I think they may be a little on the big side, but they don't look unhealthy obese....you know what I mean? How much food do they get? Taffy and Beep only get maybe 1/3 of a 5 ounce can in the morning and night, with the water mixed in, and then maybe a spoonful of food at night. (Steph gets a little more since he is still kind of a baby ). I feel like my kitties are probably a little bigger than they should be, but I think it's just because they are house cats and lazy.


----------



## cinderflower (Apr 22, 2012)

I think it's really hard to tell how much to feed a cat until you see individually how their weight does on all canned. I do my very best to get *at least* 5 oz. of food into diotima and it's not easy, she keeps losing weight unless I wake her up to eat and give her extra things like baby food. she was stable at 6.8 but has lost a pound again. my other two cats are 7.5 and about 11 and the bigger one eats less. I try to make sure he doesn't get more than 3 oz. and the little one eats close to a whole 5.5 oz. can, but he is really active.


----------



## molldee (May 19, 2013)

Sorry I was at work! 

I have been feeding my three cats all wet food for about 4 years now. After Buddha got his first blockage, I eliminated all dry food. I fed them the Royal Canin Urinary SO prescription and high-quality wet food like EVO, Wellness, Merrick, Weruva, etc. At first I only fed them twice a day, 1/3 of a 5.5 oz can for each cat per meal. Then when I started reading this forum, which was maybe a couple weeks ago, I started feeding them three times a day, 1/3 of a 5.5 oz can for breakfast and dinner, and around 1 oz for each cat for lunch.

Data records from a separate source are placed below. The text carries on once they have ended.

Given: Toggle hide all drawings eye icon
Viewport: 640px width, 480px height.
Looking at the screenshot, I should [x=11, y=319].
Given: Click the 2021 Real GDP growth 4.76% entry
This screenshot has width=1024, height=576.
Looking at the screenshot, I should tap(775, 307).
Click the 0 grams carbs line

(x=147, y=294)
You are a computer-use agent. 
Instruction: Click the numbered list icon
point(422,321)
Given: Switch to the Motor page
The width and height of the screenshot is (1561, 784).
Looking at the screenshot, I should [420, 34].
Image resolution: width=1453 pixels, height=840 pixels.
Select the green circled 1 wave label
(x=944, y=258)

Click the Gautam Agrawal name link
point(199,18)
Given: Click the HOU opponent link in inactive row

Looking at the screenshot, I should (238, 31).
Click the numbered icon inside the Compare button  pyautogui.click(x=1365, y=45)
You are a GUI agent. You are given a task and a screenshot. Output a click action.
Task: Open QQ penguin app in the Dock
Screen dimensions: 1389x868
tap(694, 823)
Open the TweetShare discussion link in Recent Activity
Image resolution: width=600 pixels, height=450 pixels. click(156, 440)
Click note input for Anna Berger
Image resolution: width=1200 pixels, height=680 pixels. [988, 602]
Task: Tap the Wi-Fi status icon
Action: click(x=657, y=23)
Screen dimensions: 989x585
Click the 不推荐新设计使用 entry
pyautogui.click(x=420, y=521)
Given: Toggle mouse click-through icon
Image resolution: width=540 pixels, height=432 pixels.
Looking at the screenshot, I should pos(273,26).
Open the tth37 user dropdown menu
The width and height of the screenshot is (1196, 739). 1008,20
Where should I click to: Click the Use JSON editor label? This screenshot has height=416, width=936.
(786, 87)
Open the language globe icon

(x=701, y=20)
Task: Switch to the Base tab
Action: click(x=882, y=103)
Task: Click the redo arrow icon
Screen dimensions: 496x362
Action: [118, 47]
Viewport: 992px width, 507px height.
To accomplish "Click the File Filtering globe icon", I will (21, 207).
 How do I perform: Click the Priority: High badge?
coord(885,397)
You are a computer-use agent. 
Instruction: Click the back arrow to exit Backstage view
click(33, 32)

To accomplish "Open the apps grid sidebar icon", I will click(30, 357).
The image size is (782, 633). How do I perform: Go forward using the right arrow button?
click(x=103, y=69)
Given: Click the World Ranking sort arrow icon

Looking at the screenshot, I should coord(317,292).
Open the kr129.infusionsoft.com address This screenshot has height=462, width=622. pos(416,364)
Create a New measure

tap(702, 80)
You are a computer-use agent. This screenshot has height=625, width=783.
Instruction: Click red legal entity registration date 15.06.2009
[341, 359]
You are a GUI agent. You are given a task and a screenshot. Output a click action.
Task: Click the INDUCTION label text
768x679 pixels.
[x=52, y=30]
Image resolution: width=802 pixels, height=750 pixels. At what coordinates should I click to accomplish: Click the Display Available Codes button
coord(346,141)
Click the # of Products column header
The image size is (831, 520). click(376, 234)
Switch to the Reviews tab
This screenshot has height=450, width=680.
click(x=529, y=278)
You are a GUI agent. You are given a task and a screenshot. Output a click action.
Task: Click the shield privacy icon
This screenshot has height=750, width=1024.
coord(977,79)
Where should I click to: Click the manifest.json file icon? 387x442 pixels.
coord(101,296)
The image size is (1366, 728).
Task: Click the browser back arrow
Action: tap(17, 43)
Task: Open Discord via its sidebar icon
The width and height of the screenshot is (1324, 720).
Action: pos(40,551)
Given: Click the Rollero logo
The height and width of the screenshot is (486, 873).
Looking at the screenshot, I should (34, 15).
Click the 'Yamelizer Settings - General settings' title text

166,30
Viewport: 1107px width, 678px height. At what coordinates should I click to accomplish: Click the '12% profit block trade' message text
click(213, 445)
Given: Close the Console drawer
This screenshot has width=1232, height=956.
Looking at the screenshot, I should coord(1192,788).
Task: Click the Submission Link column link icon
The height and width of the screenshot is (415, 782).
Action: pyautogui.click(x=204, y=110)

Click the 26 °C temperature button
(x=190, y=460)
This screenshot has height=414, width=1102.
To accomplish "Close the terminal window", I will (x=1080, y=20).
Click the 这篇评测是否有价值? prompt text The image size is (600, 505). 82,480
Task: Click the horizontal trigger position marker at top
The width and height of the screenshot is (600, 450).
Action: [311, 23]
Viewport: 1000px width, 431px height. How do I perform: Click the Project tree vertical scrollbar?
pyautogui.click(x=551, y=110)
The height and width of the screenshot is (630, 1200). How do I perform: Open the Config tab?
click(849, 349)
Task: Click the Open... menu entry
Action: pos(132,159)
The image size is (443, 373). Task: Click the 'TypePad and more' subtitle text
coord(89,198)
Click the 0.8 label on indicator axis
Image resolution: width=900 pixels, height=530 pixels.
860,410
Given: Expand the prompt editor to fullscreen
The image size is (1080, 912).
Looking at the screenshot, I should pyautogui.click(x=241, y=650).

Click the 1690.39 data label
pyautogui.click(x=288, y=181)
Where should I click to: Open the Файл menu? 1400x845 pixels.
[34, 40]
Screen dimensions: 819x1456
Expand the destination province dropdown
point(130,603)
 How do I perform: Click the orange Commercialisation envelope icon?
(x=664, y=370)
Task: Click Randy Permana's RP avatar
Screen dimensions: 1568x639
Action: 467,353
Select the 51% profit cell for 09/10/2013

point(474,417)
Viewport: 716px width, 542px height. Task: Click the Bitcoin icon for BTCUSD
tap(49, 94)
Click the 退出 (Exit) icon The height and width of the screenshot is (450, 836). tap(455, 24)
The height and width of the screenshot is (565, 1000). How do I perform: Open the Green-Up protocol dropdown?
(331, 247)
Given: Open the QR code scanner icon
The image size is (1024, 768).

A little backstory, six years ago I fostered five 5-day old kittens. The shelter said that the mom was a Maine **** and the dad was just a black domestic shorthair. Two of the kittens look more like Maine Coons, two were black shorthairs, and one looked like a Maine **** but with all black hair. So I know they have Maine **** in them. I've read that Maine Coons are naturally big-framed, so that's why I was wondering if my two cats were overweight or if it's just their body frame.


----------



## molldee (May 19, 2013)

Buddah is about 24 inches in length from head to butt, and his tail is about 14 inches long. Is that long for a cat?


----------



## wallycat (Nov 10, 2012)

My vet told us that our Stripey-cat was fat. He's lost some weight now that I have tried going low carb, but he will never be a small cat. His mother/father were HUGE cats (feral). At his top, he weighed 19 pounds and I think he is now at 15-16 pounds; he doesn't look fat to me, but I know he can lose some weight. Looking at him from the top, he too has visible hips and waist. Our girl-cat, Bandita looks like skin and bones, but I know she eats (indoors and out...sigh). Our last feral, BB, is about 8-9 pounds and I think he is closest to ideal....but I noticed he did gain weight when he first adopted us.


----------